Poison Pill
Oh Romeo Romeo, wherefore art thou? Ack! Oohf. Well if you can’t have me, nobody can have me. Pill. Glug. Dead. Dead.
That’s poison pill, a la Romeo and Juliet, and the corporate version isn’t all that different. In fact, there are really 2 flavors of poison pills. Consider the first in a Flintstone chewable, called flip-ins, which allow current shareholders to buy a ton more shares at a big discount to where the shares are currently trading.
Like...if the shares are at $40, each current shareholder is allowed to buy 5 shares for $10 each for each share they currently own. This flip-in process dilutes the company dramatically, making it harder for an outside takeover soldier to come in and just buy the company.
So that’s a flip IN. The non-chewable Flintstone flavor, that you have to actually swallow is called a flip over, which comes as a mandate from the board allowing current shareholders to buy the shares of the acquirer after the merger at a big discount.
It basically destroys enormous value in the combined company, making it taste like a bitter moth to a hungry bat.
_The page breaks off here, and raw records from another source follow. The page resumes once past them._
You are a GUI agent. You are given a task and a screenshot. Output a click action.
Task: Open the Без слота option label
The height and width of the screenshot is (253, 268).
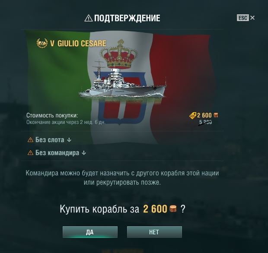coord(50,140)
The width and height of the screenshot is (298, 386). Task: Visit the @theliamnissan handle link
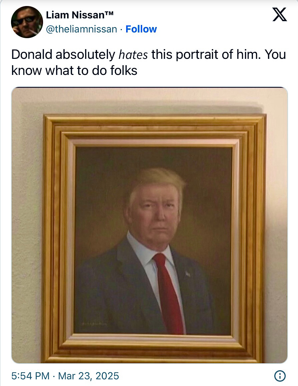click(81, 29)
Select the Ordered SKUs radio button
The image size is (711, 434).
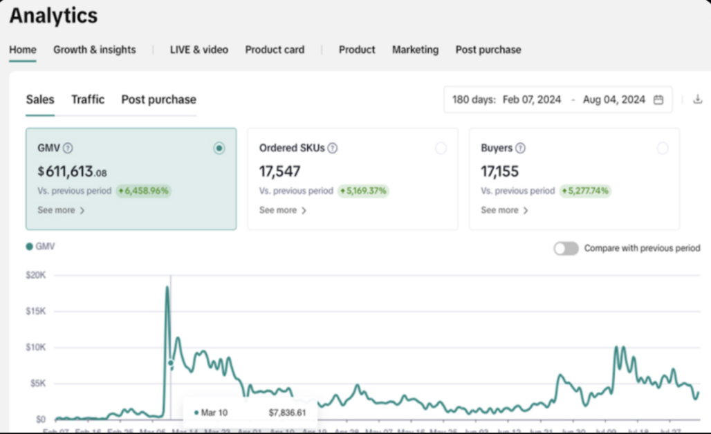pos(441,148)
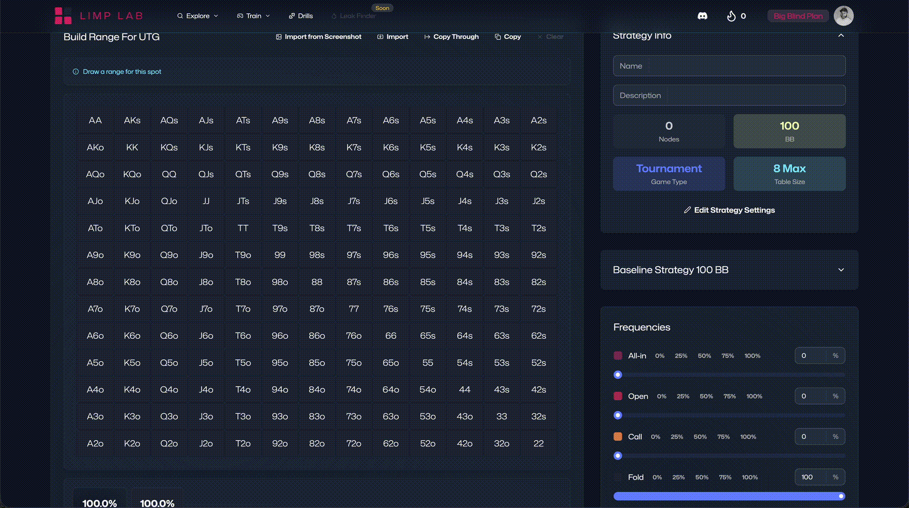Click the Limp Lab logo icon

click(x=63, y=16)
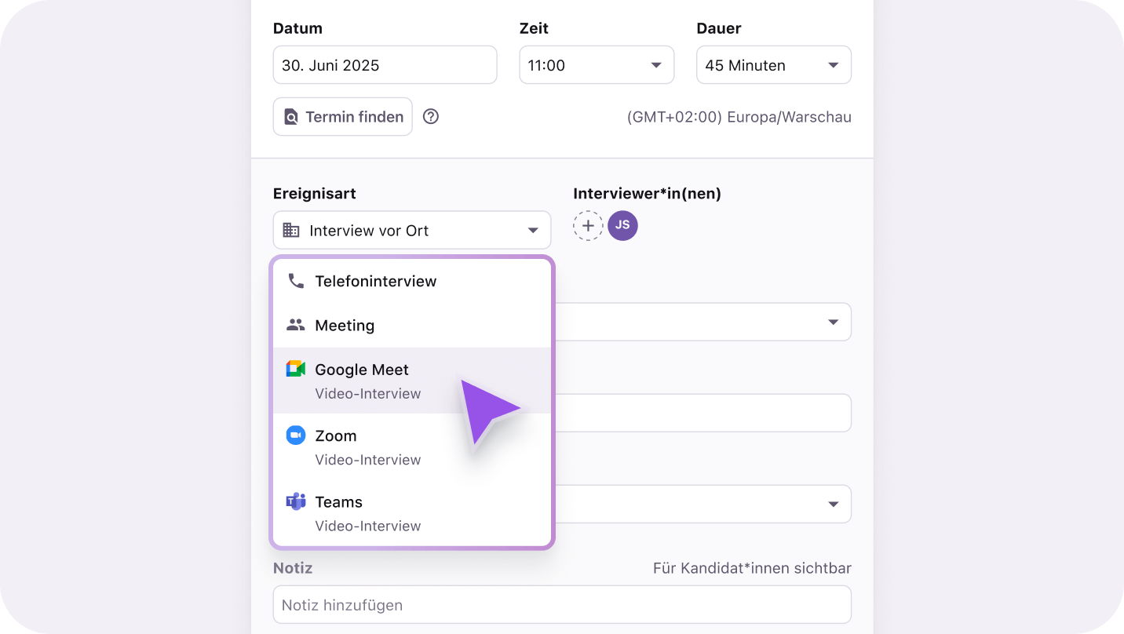Click the phone icon beside Telefoninterview
The height and width of the screenshot is (634, 1124).
pos(296,281)
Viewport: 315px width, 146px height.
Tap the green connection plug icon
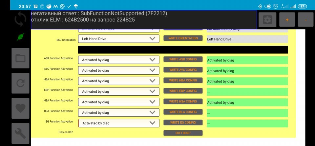(20, 37)
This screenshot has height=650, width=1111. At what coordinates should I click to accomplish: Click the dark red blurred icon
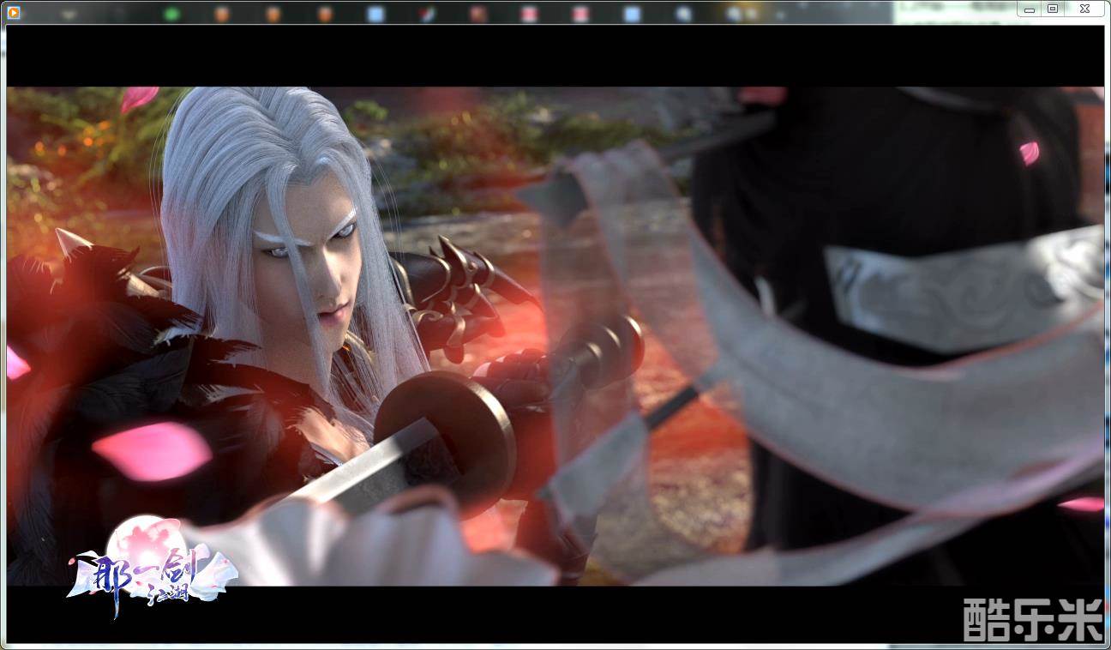pos(478,14)
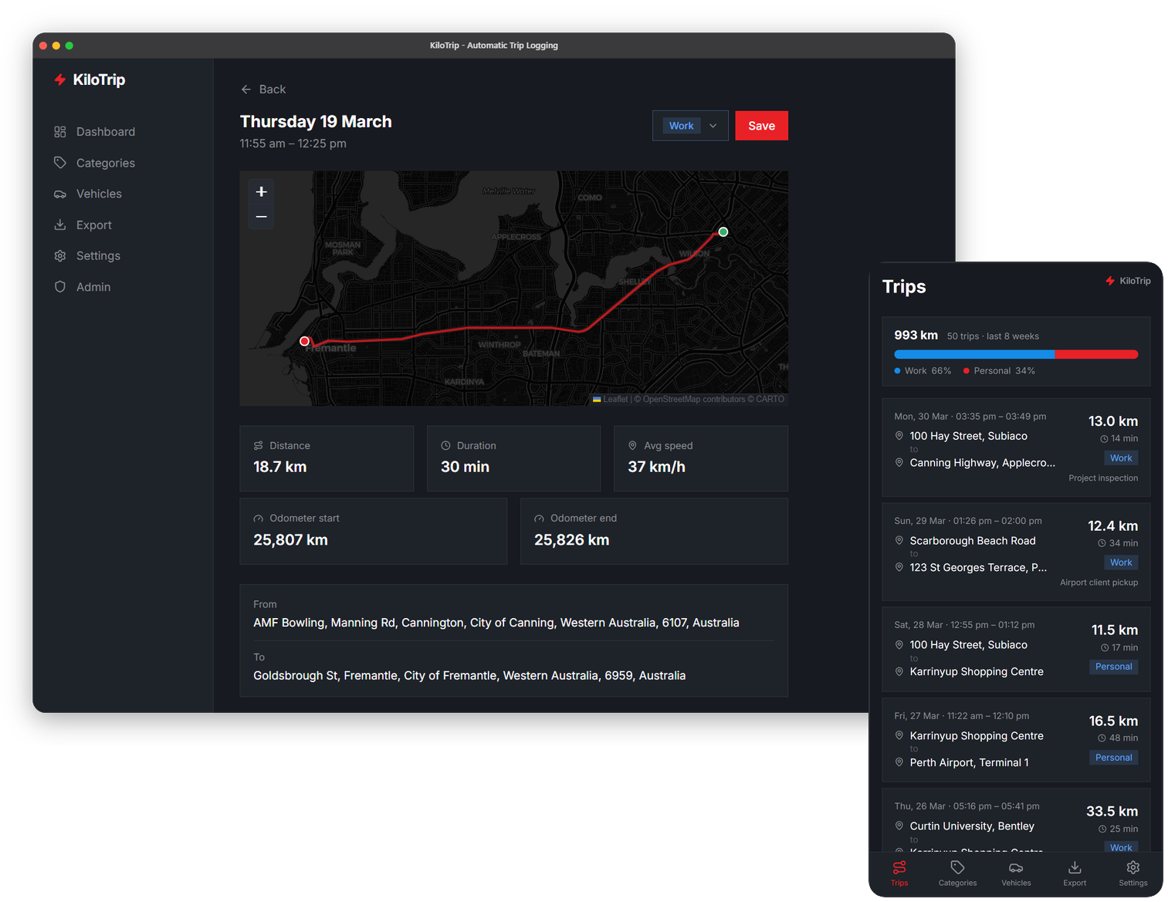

The basic idea in these poison pill defense strategies against hostile takeovers came from the junk bond era in the 80s, when cheap, high-risk capital was liquidly, easily available almost anywhere and companies felt vulnerable to short-term, quick-buck Wall Street sharpies, who looked great in a dark suit, and usually had awesome hair.
For details, carefully watch Wall Street, the first one, the good one, with Michael Douglas...and, uh...the hair.